What is required: Repeat precisely the span of lines below that opens with the line containing "[instagram] (672, 10)" and closes with the line containing "Noticias Cibao (386, 235)", both included.

Stored dataset items:
———

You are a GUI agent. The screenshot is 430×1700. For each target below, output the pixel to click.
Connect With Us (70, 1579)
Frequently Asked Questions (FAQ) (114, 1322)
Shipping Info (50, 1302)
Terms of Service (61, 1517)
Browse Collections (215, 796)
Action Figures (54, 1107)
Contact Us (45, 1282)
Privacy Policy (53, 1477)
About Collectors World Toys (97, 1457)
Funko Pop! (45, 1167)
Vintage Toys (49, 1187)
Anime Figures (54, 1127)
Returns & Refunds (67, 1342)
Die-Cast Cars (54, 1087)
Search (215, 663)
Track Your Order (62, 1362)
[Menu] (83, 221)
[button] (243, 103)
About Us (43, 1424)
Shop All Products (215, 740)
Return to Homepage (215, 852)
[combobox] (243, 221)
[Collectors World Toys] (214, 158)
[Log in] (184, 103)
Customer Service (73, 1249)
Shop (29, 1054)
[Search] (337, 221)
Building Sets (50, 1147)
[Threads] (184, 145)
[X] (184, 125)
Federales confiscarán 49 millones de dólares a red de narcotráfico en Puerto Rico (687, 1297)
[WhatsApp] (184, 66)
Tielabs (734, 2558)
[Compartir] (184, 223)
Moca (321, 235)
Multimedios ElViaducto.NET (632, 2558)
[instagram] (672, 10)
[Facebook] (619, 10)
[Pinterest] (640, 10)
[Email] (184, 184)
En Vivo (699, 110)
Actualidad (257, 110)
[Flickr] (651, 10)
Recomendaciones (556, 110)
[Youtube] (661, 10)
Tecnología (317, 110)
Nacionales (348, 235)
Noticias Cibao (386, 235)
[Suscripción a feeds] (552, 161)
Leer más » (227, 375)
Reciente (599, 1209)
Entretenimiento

———

Task result:
[instagram] (672, 10)
[Facebook] (619, 10)
[Pinterest] (640, 10)
[Email] (184, 184)
En Vivo (699, 110)
Actualidad (257, 110)
[Flickr] (651, 10)
Recomendaciones (556, 110)
[Youtube] (661, 10)
Tecnología (317, 110)
Nacionales (348, 235)
Noticias Cibao (386, 235)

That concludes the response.